Match the machine to your takings

  1. Occasional or just starting: SumUp at £25 with no monthly fee. Nothing to amortise, payouts by 7am every day of the week, and if card payments do not take off you have risked £25.
  2. Running a till, bookings or an online store too: Square. The £19 reader is the cheapest entry on the market and the free tier includes the POS, invoicing and online store the others charge for.
  3. Steady takings above £1,000 a month: Dojo. The 1.2% blended rate is the lowest published number in the UK market, and it pays up to £3,000 to buy you out of an old terminal contract.
  4. Business already lives in PayPal: Zettle. Takings are spendable within minutes, though only inside PayPal until you withdraw them.
  5. Already banking with Tide: the Tide reader settles into the account you run anyway, and heavy card takings justify the £17.99 plan that cuts the rate to 0.89% + 3p.

Why most card machine advice is out of date

Dojo rebuilt its pricing in the past year: the rental-only model is gone, hardware is sold upfront with a published 1.2% blended rate, and payouts land by 10am the next working day. Most comparison pages still quote the old £20 a month rental and custom-quote-only rates, so they rank Dojo as the expensive option when it now publishes the lowest rate of the five. Rates and hardware prices on this page were read from each provider's own pricing page, not from other roundups, on the date shown above.

Questions people actually ask

How much does a card machine cost for a small business?

Between £19 and £159 upfront, excluding VAT. Square's reader is £19, SumUp's Solo Lite £25, Zettle's first reader £29, Dojo's Go Max £149 on its launch offer and Tide's reader £159. The bigger cost is the transaction rate of 1.2% to 1.75% taken from every payment.

Which card machine has the lowest fees?

Dojo, at a published 1.2% blended rate for businesses under £100,000 of annual card turnover. On pay-as-you-go pricing Tide is next at 1.5% + 5p, then SumUp at 1.69%, with Square and Zettle at 1.75%. Subscriptions change the order: SumUp's £19 a month plan cuts domestic payments to 0.99%.

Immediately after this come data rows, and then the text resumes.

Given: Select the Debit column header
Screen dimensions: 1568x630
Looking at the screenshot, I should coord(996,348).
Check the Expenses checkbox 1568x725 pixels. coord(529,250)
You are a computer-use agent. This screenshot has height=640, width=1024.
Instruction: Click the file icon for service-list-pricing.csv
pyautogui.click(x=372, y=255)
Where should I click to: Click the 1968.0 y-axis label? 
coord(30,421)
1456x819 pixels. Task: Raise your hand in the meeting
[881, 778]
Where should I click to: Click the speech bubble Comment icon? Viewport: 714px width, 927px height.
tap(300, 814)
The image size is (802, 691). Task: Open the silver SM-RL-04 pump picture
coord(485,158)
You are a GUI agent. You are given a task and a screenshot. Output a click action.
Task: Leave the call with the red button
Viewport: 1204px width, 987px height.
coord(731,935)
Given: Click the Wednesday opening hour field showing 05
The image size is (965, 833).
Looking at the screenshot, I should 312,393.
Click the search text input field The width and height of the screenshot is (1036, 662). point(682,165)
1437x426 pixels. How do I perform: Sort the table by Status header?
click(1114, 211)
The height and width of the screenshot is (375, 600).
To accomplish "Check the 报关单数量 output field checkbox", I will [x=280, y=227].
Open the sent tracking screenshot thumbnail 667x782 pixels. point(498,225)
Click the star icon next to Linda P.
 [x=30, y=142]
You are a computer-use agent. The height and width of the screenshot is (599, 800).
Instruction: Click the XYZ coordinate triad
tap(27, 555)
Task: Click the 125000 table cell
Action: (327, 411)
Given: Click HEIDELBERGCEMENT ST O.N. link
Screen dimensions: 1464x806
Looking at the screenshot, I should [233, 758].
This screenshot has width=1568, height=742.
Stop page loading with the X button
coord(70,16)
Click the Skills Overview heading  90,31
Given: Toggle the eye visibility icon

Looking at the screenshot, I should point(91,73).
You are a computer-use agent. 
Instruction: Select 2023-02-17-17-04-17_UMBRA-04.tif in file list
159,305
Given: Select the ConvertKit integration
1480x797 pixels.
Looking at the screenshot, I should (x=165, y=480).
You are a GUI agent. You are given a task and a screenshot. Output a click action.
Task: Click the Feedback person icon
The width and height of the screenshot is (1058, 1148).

Do card machines need a monthly contract?

No. All five providers on this page sell pay-as-you-go with no monthly fee and no fixed term. Dojo offers optional pay-monthly hardware and Tide and SumUp offer optional subscriptions that lower the rate, but none of them locks you in the way legacy terminal leases did.

How quickly do I get my money after a card payment?

Zettle settles into your PayPal business account within minutes. SumUp pays out by 7am the next day including weekends, Dojo by 10am the next working day, Square in 1 to 2 working days, and Tide within 3 working days unless you pay £2.99 a month for next-day.

Can I take card payments with just my phone?

Yes. SumUp and Dojo both offer Tap to Pay on iPhone at no hardware cost, so the phone is the reader. You still pay the normal transaction rate, and Android support varies by provider, so check before relying on it.

Is Dojo still rental only?

No. Dojo moved away from its old rental-only model and now sells hardware upfront (Go Max £149 on launch offer) or on optional monthly plans, alongside a published 1.2% blended rate for smaller merchants. Many comparison pages still describe the old £20 a month rental, which no longer matches Dojo's live pricing.

Figures checked 4 July 2026; confirm details with the provider before applying. We may earn a commission through links on this page.